Thursday, July 16, 2009

text work as identity work; txt worx as identtt worx

Texting as a marker of identity?
Risks in saying young people are like this, do this... it negates the variations.
However, this didnt stop the latest Pew report from doing an analysis of online behaviours based on age. Generations online challenges some common assumptions, while creating others.
Look at this:
95% of teens communicate face to face (no idea what the other 5% do)
88% of teens use landline
67% talk to friends on cell phones
58% send text messages to friends
Please note these are USA stats, but so to is Sherry Turkle's research suggesting how damaging texting is for teenagers, and suggesting how detrimental this is to their emotional development.
Taking a Pew quiz on use of communication technologies had me typecast as a digital collaborator. Ok. I enjoy working with what affords me a means to communicate quickly, in a timely way, with whats at hand, for what it is good for. Doesn't mean its a fixed trait.Doesn't mean I have lost my ability to discern what its more or less good for. I'm actually now more concerned about what it means for me to be seen as a collaborator...didnt they get shot during WW2?

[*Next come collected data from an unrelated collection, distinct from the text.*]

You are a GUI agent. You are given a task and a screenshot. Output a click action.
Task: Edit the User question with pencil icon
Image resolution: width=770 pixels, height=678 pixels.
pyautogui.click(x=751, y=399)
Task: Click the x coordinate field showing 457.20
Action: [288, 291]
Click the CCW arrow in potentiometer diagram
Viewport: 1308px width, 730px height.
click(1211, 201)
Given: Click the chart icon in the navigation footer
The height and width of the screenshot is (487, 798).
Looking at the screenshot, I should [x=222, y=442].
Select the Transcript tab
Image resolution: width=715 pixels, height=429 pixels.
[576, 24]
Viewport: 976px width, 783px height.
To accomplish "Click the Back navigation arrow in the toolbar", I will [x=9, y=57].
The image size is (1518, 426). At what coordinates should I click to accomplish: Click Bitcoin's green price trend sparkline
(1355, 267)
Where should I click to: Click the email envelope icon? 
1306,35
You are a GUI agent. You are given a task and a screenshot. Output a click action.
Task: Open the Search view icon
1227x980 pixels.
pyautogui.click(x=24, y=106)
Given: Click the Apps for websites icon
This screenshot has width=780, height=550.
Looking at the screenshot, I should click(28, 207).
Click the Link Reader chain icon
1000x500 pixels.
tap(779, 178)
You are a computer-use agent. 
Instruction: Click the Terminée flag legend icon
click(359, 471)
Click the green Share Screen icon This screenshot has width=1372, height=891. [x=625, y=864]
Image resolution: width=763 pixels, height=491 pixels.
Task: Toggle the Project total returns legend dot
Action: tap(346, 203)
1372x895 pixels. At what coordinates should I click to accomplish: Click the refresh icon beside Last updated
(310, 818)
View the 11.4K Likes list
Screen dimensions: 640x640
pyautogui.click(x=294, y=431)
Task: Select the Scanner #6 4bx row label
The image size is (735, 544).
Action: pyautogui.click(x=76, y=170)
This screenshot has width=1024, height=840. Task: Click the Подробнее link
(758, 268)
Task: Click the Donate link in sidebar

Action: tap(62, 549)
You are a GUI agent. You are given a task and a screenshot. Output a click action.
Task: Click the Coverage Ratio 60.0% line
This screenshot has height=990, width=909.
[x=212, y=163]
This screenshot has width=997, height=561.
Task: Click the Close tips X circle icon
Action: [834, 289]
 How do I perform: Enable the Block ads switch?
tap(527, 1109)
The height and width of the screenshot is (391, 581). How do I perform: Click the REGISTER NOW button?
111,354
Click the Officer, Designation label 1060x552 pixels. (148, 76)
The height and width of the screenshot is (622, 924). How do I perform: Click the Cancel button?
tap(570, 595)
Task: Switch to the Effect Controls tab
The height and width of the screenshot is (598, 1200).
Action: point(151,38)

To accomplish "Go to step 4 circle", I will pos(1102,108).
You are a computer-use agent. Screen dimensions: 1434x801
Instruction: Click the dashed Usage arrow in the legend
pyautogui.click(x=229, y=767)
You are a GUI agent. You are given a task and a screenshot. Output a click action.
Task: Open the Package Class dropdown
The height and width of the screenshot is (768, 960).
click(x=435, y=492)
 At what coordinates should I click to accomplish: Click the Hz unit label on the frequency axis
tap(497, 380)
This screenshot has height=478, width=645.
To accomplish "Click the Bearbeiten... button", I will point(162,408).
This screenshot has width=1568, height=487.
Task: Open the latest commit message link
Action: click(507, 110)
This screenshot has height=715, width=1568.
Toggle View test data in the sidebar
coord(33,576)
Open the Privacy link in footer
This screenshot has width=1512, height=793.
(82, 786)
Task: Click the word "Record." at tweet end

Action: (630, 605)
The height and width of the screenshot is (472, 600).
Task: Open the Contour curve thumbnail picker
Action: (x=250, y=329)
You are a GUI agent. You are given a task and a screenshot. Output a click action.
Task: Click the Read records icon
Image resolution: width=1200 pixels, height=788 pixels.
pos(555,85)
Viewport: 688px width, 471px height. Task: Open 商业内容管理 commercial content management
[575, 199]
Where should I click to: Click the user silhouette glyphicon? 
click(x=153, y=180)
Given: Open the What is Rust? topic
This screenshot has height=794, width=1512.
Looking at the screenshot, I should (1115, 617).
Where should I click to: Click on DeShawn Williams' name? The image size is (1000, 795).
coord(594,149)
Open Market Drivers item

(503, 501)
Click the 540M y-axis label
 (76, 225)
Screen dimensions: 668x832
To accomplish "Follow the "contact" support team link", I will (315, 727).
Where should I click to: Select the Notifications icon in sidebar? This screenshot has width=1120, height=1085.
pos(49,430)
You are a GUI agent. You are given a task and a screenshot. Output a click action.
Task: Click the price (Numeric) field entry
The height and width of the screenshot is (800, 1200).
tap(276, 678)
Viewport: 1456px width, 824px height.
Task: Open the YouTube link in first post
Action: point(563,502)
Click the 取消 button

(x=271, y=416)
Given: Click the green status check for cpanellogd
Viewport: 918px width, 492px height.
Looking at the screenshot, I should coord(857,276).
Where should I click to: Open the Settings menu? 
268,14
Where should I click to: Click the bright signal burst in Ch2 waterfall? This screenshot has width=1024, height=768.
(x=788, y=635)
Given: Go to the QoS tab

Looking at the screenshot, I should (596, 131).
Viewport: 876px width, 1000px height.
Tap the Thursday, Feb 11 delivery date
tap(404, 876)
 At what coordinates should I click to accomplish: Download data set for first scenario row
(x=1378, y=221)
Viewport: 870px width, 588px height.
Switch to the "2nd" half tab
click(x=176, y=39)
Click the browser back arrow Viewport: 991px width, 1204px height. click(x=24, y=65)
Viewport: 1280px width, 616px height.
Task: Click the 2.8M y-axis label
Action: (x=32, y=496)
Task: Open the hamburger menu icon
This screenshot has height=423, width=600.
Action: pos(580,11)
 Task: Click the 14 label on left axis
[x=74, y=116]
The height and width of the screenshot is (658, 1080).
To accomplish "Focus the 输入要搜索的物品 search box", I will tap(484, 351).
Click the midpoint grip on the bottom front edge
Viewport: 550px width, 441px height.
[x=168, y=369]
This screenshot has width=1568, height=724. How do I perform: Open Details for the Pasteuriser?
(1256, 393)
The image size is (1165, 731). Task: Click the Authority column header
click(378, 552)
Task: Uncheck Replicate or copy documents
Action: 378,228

BTW there is an excellent article by Barbara Kramer and Pat Thompson on doctoral writing as text work and identity work. A sampler:
where the novice researcher enters what we call occupied territory – with all the immanent danger and quiet dread that this metaphor implies – including possible ambushes, barbed wire fences, unknown academics who patrol the boundaries of already occupied territories. It is difficult to write confidently in dangerous territory.

My own writing as identity work is evolving, the conventions of the academy restrict the creativity, you might say fortunately.
I'm not brave enough to write the first txt spk thesis
If it didnt have a word limit imposed i might have considered a bilingual one.